Even the present time supplies kindred evidence, in sundry places. A voyage up the Nile shows every observer that the people are better off where they are remote from the center of government—where administrative agencies can not so easily reach them. Nor is it only under the barbaric Turk that this happens. Notwithstanding the boasted beneficence of our rule in India, the extra burdens and the complication of restraints it involves have the effect that the people find some of the adjacent countries preferable; the ryots in sundry places are leaving their homes and settling in the territory of the Nizam and in Gwalior.

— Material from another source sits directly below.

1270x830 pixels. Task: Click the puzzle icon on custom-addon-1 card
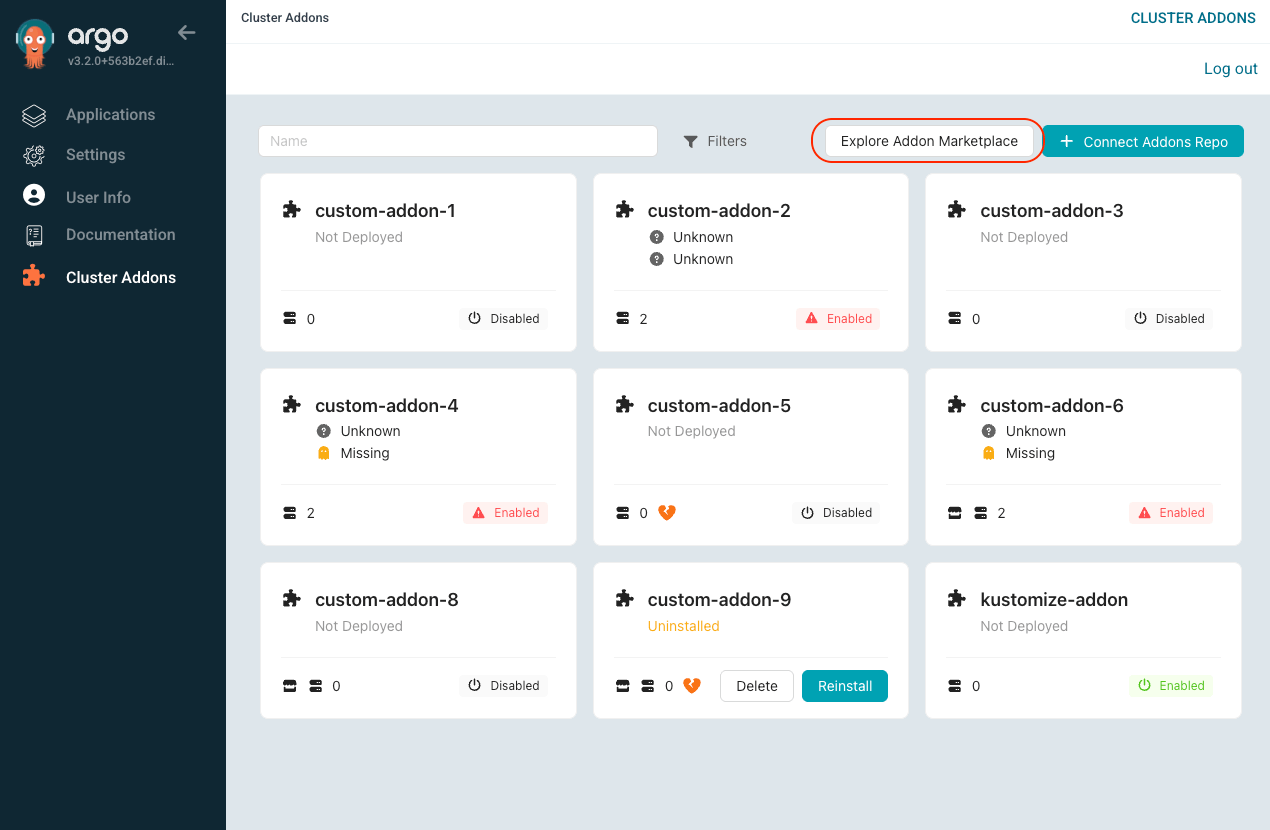pyautogui.click(x=291, y=209)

Not only do those who are controlled suffer, from political organization, evils which greatly deduct from, and sometimes exceed, the benefits. Numerous and rigid governmental restraints shackle those who impose them as well as those on whom they are imposed. The successive grades of ruling agents, severally coercing grades below, are themselves coerced by grades above; and even the very highest ruling agent is enslaved by the system created for the preservation of his supremacy. In ancient Egypt the daily life of the king was minutely regulated alike as to its hours, its occupations, its ceremonies; so that, nominally all-powerful, he was really less free than a subject. It has been, and is, the same with other despotic monarchs. Till lately, in Japan, where the form of organization had become fixed, and where, from the highest to the lowest, the actions of life were prescribed in detail, the exercise of authority was so burdensome that voluntary resignation of it was frequent. Adams writes, "The custom of abdication is common among all classes, from the Emperor down to his meanest subject." European states have examplified this reacting tyranny. "In the Byzantine palace," says Gibbon, "the Emperor was the first slave of the ceremonies he imposed." Concerning the tedious court life of Louis le Grand, Madame de Maintenon remarks: "Save those only who fill the highest stations, I know of none more unfortunate than those who envy them. If you could only form an idea of what it is!"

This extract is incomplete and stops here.